Stated goal
Copy out each of the rows below word for word, leaving out the pictures.

Rows from a dataset
[START]

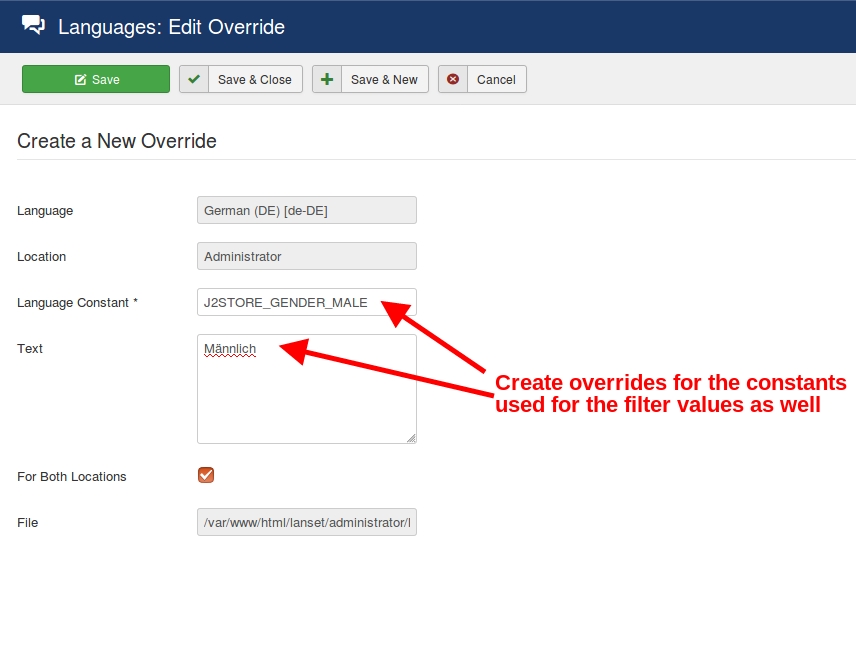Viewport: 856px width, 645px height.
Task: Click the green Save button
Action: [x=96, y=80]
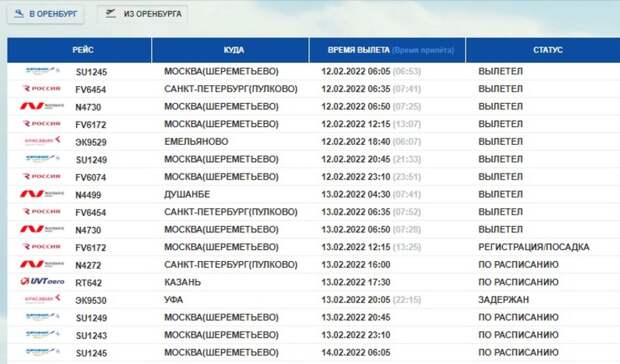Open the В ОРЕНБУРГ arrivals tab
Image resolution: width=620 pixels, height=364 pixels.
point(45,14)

[END]

Response below
Viewport: 856px width, 645px height.
Task: Click the green Save button
Action: [x=96, y=80]
Open the В ОРЕНБУРГ arrivals tab
Image resolution: width=620 pixels, height=364 pixels.
point(45,14)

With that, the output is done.